Preparative separation of the diastereomeric esters of metabolite M-23 and M-24 reference, respectively, was performed using two HPLC pumps 305 and 306, a fraction collector 201, an autoinjector model 231 × 6 (Gilson, Beltline-Middleton, WI), a UV detector SP100 (Spectra Physics, San Jose, CA) and a recorder 320D Servogor (Metrawatt, Nuernberg, Germany). A Chiralpak^® AS column (250 × 20 mm, Daicel Chemical Ind., Tokyo, Japan) was eluted isocratically with n-heptane/ethanol 95:5 (M-23) or 88:12 (M-24) at a flow rate of 10 ml/min. UV detection was used at 230 nm, the oven temperature was 40°C.

Measurement of radioactivity.

Radioactivity of liquid samples was measured at 13°C in a Canberra Packard TriCarb^® 2500 TR liquid scintillation spectrometer with automatic quench correction by the external standard channel ratio method using Ultima Gold^® (Canberra Packard) as scintillation cocktail.

Spectroscopic Methods..

Positive mode ESI mass spectra were recorded by LC-MS using an ABI 140B HPLC system (Applied Biosystems, Inc., CA) coupled with a PE/Sciex/API III mass spectrometer (Perkin Elmer Sciex Instruments, Ontario, Canada). A 5 μm-Supelcosil^® LC-18 (250 × 2.1 mm) column was eluted with a step gradient from 50% 10 mM ammoniumacetate to 90% acetonitrile over a period of 30 min. The column effluent (250 μl/min) was connected to the Ionspray^® interface, with a splitting ratio of 1:10. ¹H-NMR spectra of isolated metabolites and reference compounds were recorded at 500 MHz on a Bruker AMX 500 (Bruker, Rheinstetten, Germany) using methanol-d₄ (99.96% deuterium incorporation) as solvent. The two-dimensional NOESY spectrum (Nuclear Overhauser Effect Spectroscopy) was performed with a mixing time of 600 ms.

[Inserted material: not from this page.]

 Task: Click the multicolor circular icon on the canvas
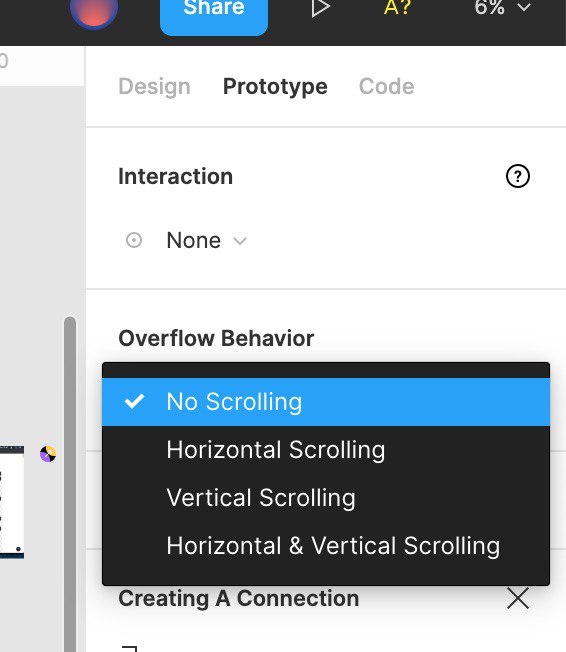tap(48, 454)
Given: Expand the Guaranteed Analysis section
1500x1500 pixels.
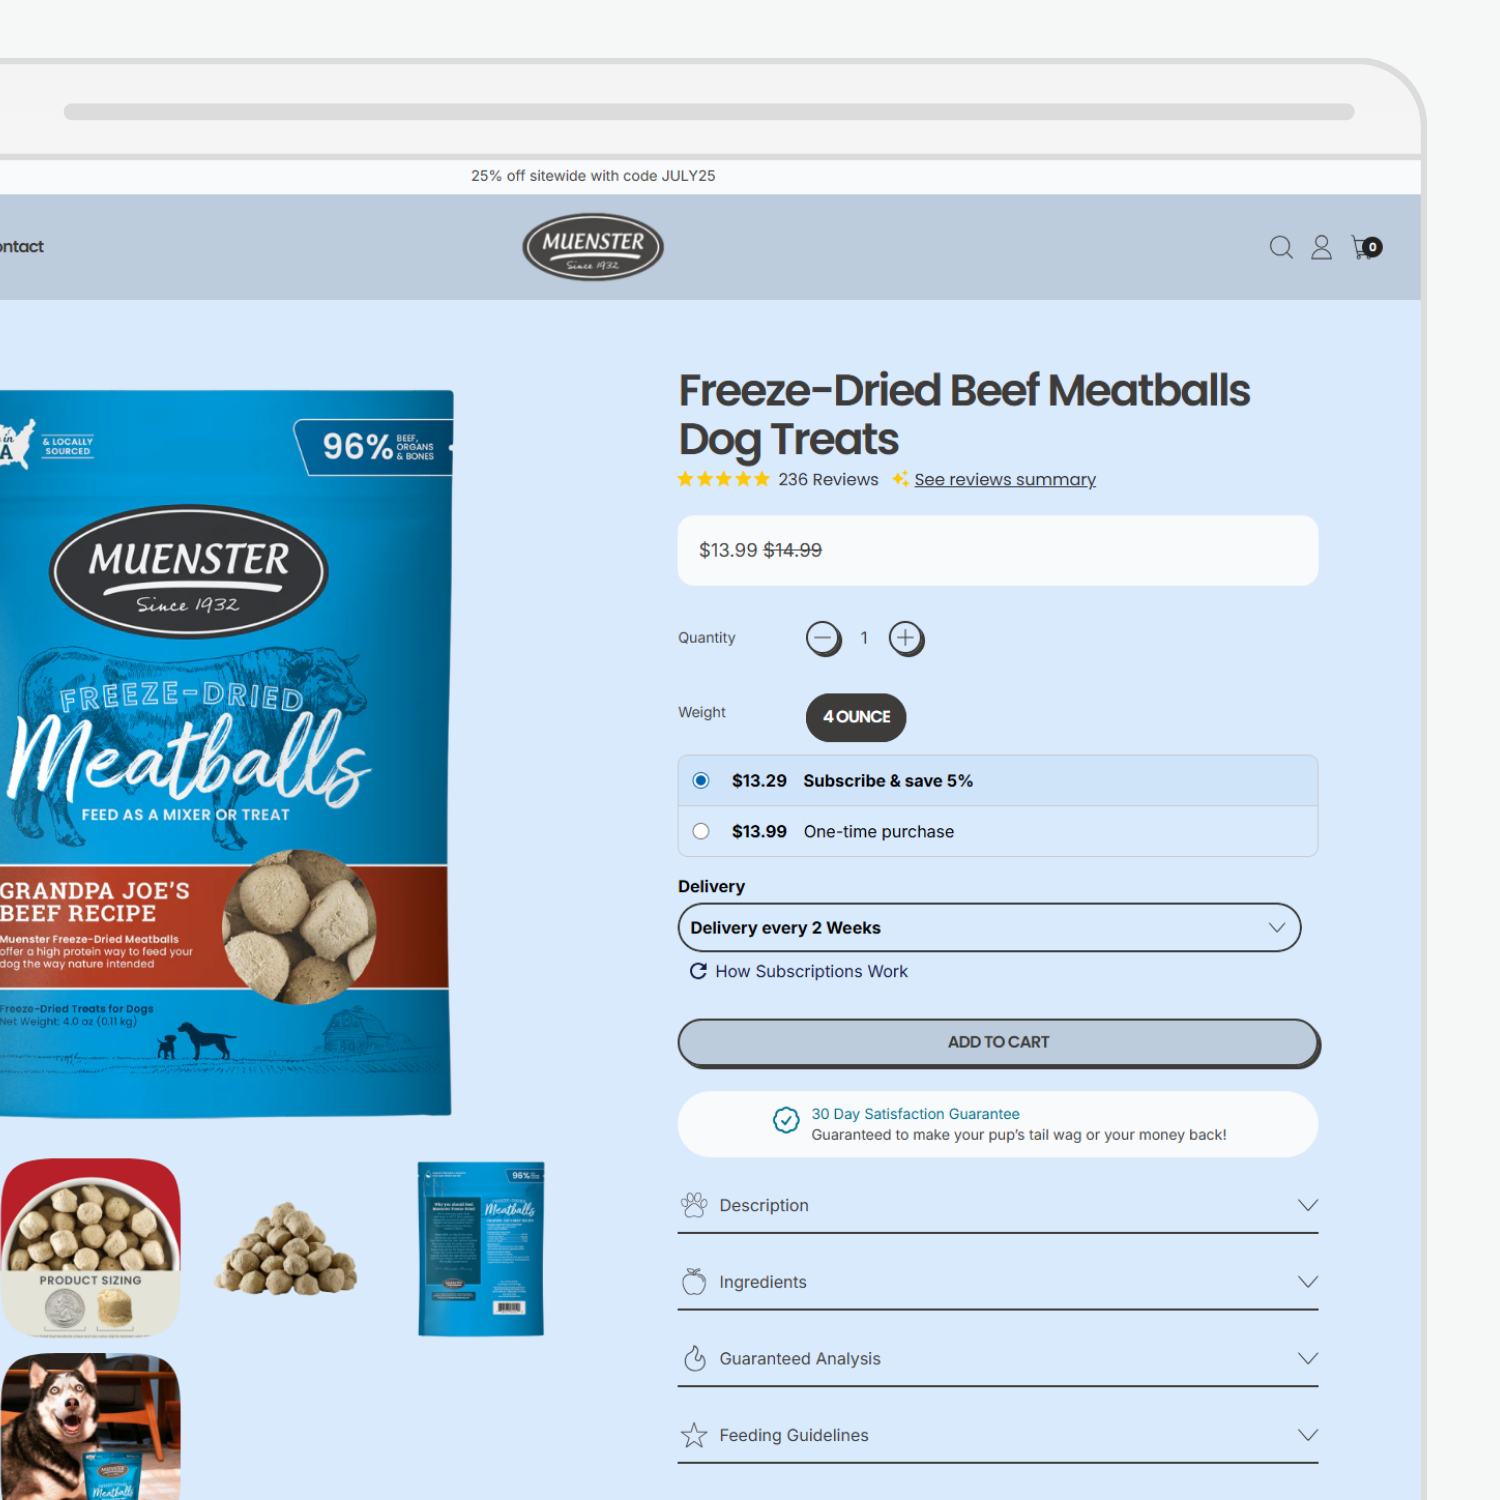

Isolation and Purification of Metabolites.

Approximately 20 ml incubation mixture with human liver microsomes were separated by solid phase extraction on a 20 ml Isolute^®E18 cartridge into 3 fractions (recovery 80%) using 0.1% phosphoric acid/acetonitrile gradient elution. From fractions 1 and 2 single metabolites were isolated by HPLC on a 7 μm-Nucleosil^®C18 column (250 × 8 mm) using 0.1% aqueous trifluoroacetic acid/acetonitrile gradient elution. Fractions containing metabolites M-1, M-22, M-23, M-24, and M-31 were combined and submitted to spectroscopic analysis.